The button fit H/L on ours is on range lever


----------



## endrow (Dec 15, 2011)

When we were running to grain drills in our custom planning operation we occasionally rented a tractor. I think we had one of those at one time. I'm going to go off the wall and say that loader tractor in that picture is an AGCO White 6810. Because we rented a AGCO Allis 8785 in that time error


----------



## 6125 (Sep 14, 2009)

We have an Agco White 6125 with the Funk 18sp powershift. Just put a new computer controller in it 2 years ago and was still available through Agco dealer. Funk is now owned by John Deere, don't know if that's a good thing or not, will they or won't they keep producing parts for 20plus year old tractors?

The 32 speed should shift just like a john deere quadshift tractor. ABCD 1234. This powershift is a "bump" shift. Ours is very nice for baling as speeds between gears are very close. Downside is, wants to be "recalibrated" every year at least once, and shifting from 9 up to 10 changes planetarys and can get brutal, as well as down shifting 10 back down to 9.


----------



## mlappin (Jun 25, 2009)

6125 said:


> . Downside is, wants to be "recalibrated" every year at least once, and shifting from 9 up to 10 changes planetarys and can get brutal, as well as down shifting 10 back down to 9.

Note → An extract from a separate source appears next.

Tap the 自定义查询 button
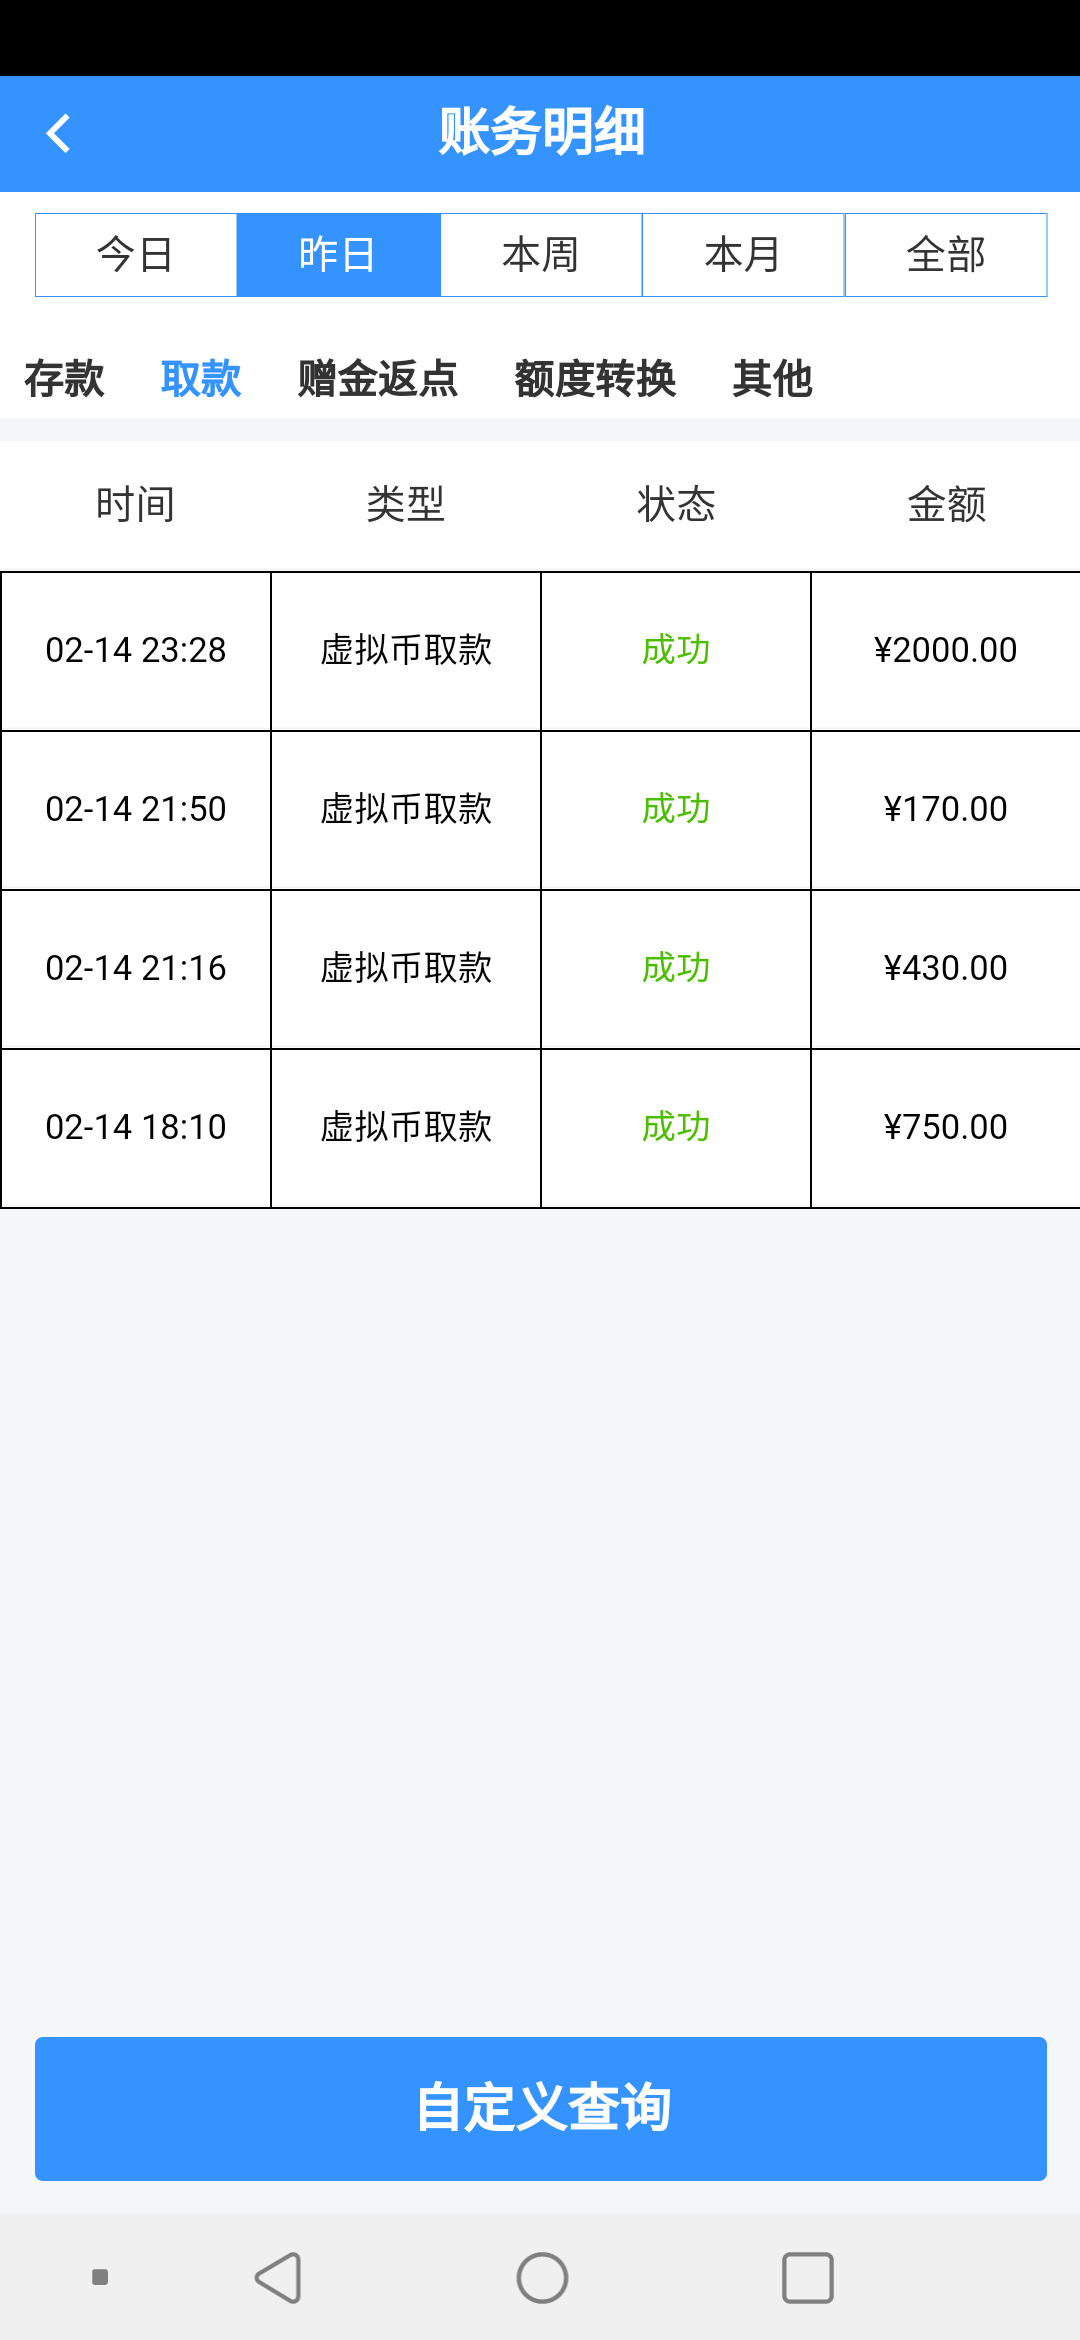Screen dimensions: 1080x2340 (x=541, y=2108)
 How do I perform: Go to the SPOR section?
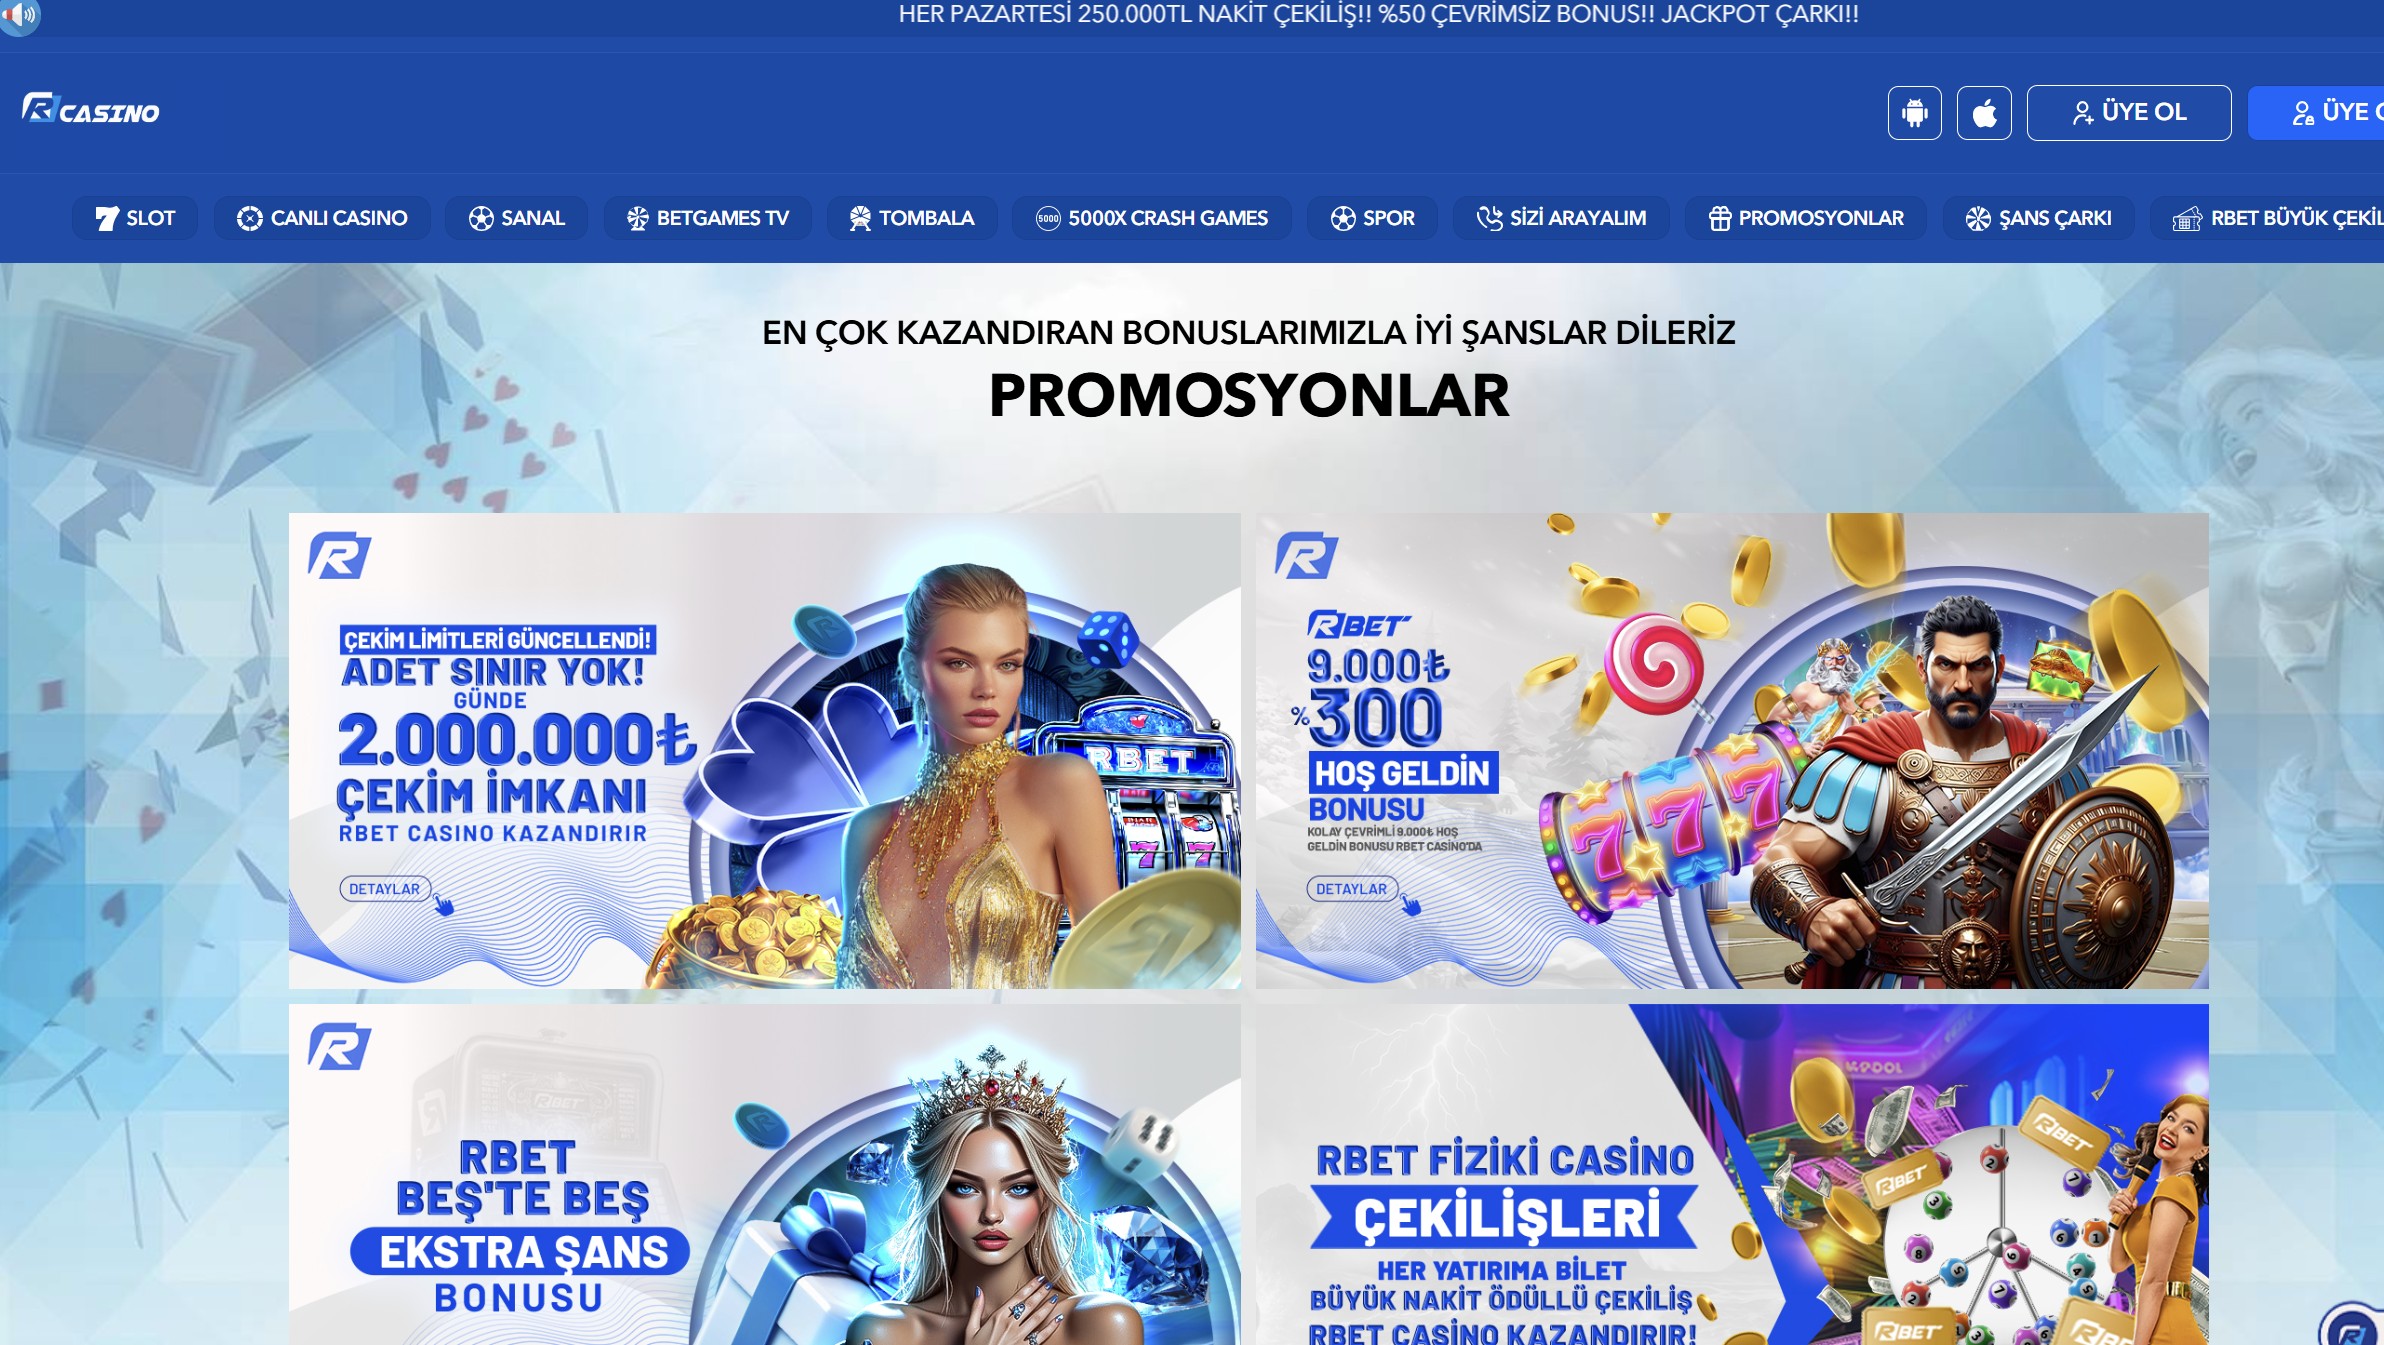[x=1373, y=218]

Yep, just like the NH we rented, had a few rough gears, recalibrating is no big deal though, read the manual and do it exactly like it says to, Dad even did it by himself on the first try.


----------



## slowzuki (Mar 8, 2011)

Late to the party but looking at an Agco / allis/ white. Can clarify the 32 speed is the MF Dynashift, as mentioned 4 speed partial power shift.

Different generations worked differently but later ones would speed match the powershift for you when changing gears in the main 4 speed box.

The full power shift option on this generation of tractors was the Funk / Deere 18 speed but the Agco wiring etc seems to give lots of problems vs the similar box in the big Fords.


----------



## Gearclash (Nov 25, 2010)

slowzuki said:


> Late to the party but looking at an Agco / allis/ white. Can clarify the 32 speed is the MF Dynashift, as mentioned 4 speed partial power shift.
> 
> *Different generations worked differently but later ones would speed match the powershift for you when changing gears in the main 4 speed box.*
> 
> The full power shift option on this generation of tractors was the Funk / Deere 18 speed but the Agco wiring etc seems to give lots of problems vs the similar box in the big Fords.


Yea, my brother's Agco RT135 does that and it is more of an annoyance than a benefit. I wish I could disable that alleged feature.


----------